Your goal – Copy out the entries exactly, from the first line to the last.
= = = = =
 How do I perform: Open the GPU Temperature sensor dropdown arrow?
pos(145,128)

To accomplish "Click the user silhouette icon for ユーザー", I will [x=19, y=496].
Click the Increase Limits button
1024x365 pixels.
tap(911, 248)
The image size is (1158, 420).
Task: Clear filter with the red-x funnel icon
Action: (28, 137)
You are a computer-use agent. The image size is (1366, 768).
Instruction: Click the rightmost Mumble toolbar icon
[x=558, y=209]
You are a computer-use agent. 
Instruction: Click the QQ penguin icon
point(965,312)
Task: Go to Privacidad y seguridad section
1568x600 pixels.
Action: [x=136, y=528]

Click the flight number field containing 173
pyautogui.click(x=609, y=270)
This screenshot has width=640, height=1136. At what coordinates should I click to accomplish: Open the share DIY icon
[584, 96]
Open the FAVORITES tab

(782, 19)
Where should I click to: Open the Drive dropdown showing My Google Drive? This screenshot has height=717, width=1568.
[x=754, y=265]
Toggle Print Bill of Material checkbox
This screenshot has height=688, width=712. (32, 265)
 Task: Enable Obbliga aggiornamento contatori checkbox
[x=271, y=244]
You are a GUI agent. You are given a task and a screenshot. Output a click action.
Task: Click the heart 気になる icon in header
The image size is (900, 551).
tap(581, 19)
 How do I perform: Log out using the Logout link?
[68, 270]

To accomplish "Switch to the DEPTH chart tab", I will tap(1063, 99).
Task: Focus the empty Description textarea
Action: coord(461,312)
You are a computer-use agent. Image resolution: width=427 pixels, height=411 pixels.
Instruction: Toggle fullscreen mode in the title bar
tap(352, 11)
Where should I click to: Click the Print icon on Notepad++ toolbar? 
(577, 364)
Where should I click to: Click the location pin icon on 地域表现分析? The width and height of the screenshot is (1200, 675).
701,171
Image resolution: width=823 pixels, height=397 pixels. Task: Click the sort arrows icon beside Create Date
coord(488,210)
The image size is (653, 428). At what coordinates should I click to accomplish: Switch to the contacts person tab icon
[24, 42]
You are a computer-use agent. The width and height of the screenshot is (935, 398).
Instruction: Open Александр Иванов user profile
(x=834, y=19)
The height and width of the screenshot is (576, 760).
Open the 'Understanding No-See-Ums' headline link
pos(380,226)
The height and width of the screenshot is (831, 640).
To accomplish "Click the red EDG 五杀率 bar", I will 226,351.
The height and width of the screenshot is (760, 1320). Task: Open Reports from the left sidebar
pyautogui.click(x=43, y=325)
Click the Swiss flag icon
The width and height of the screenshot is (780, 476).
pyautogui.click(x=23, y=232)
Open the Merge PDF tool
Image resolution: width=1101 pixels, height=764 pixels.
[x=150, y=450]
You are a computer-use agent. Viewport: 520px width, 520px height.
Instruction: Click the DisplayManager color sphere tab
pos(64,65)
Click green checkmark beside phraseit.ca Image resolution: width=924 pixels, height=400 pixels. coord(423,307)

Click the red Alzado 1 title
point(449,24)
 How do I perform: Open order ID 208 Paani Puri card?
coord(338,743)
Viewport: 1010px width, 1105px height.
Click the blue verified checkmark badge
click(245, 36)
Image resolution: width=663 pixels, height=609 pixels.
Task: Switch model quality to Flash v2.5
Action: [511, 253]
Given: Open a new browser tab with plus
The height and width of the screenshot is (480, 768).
= = = = =
Task answer –
 How do I perform: Open the GPU Temperature sensor dropdown arrow?
pos(145,128)

To accomplish "Click the user silhouette icon for ユーザー", I will [x=19, y=496].
Click the Increase Limits button
1024x365 pixels.
tap(911, 248)
The image size is (1158, 420).
Task: Clear filter with the red-x funnel icon
Action: (28, 137)
You are a computer-use agent. The image size is (1366, 768).
Instruction: Click the rightmost Mumble toolbar icon
[x=558, y=209]
You are a computer-use agent. 
Instruction: Click the QQ penguin icon
point(965,312)
Task: Go to Privacidad y seguridad section
1568x600 pixels.
Action: [x=136, y=528]

Click the flight number field containing 173
pyautogui.click(x=609, y=270)
This screenshot has width=640, height=1136. At what coordinates should I click to accomplish: Open the share DIY icon
[584, 96]
Open the FAVORITES tab

(782, 19)
Where should I click to: Open the Drive dropdown showing My Google Drive? This screenshot has height=717, width=1568.
[x=754, y=265]
Toggle Print Bill of Material checkbox
This screenshot has height=688, width=712. (32, 265)
 Task: Enable Obbliga aggiornamento contatori checkbox
[x=271, y=244]
You are a GUI agent. You are given a task and a screenshot. Output a click action.
Task: Click the heart 気になる icon in header
The image size is (900, 551).
tap(581, 19)
 How do I perform: Log out using the Logout link?
[68, 270]

To accomplish "Switch to the DEPTH chart tab", I will tap(1063, 99).
Task: Focus the empty Description textarea
Action: coord(461,312)
You are a computer-use agent. Image resolution: width=427 pixels, height=411 pixels.
Instruction: Toggle fullscreen mode in the title bar
tap(352, 11)
Where should I click to: Click the Print icon on Notepad++ toolbar? 
(577, 364)
Where should I click to: Click the location pin icon on 地域表现分析? The width and height of the screenshot is (1200, 675).
701,171
Image resolution: width=823 pixels, height=397 pixels. Task: Click the sort arrows icon beside Create Date
coord(488,210)
The image size is (653, 428). At what coordinates should I click to accomplish: Switch to the contacts person tab icon
[24, 42]
You are a computer-use agent. The width and height of the screenshot is (935, 398).
Instruction: Open Александр Иванов user profile
(x=834, y=19)
The height and width of the screenshot is (576, 760).
Open the 'Understanding No-See-Ums' headline link
pos(380,226)
The height and width of the screenshot is (831, 640).
To accomplish "Click the red EDG 五杀率 bar", I will 226,351.
The height and width of the screenshot is (760, 1320). Task: Open Reports from the left sidebar
pyautogui.click(x=43, y=325)
Click the Swiss flag icon
The width and height of the screenshot is (780, 476).
pyautogui.click(x=23, y=232)
Open the Merge PDF tool
Image resolution: width=1101 pixels, height=764 pixels.
[x=150, y=450]
You are a computer-use agent. Viewport: 520px width, 520px height.
Instruction: Click the DisplayManager color sphere tab
pos(64,65)
Click green checkmark beside phraseit.ca Image resolution: width=924 pixels, height=400 pixels. coord(423,307)

Click the red Alzado 1 title
point(449,24)
 How do I perform: Open order ID 208 Paani Puri card?
coord(338,743)
Viewport: 1010px width, 1105px height.
Click the blue verified checkmark badge
click(245, 36)
Image resolution: width=663 pixels, height=609 pixels.
Task: Switch model quality to Flash v2.5
Action: [511, 253]
Given: Open a new browser tab with plus
The height and width of the screenshot is (480, 768).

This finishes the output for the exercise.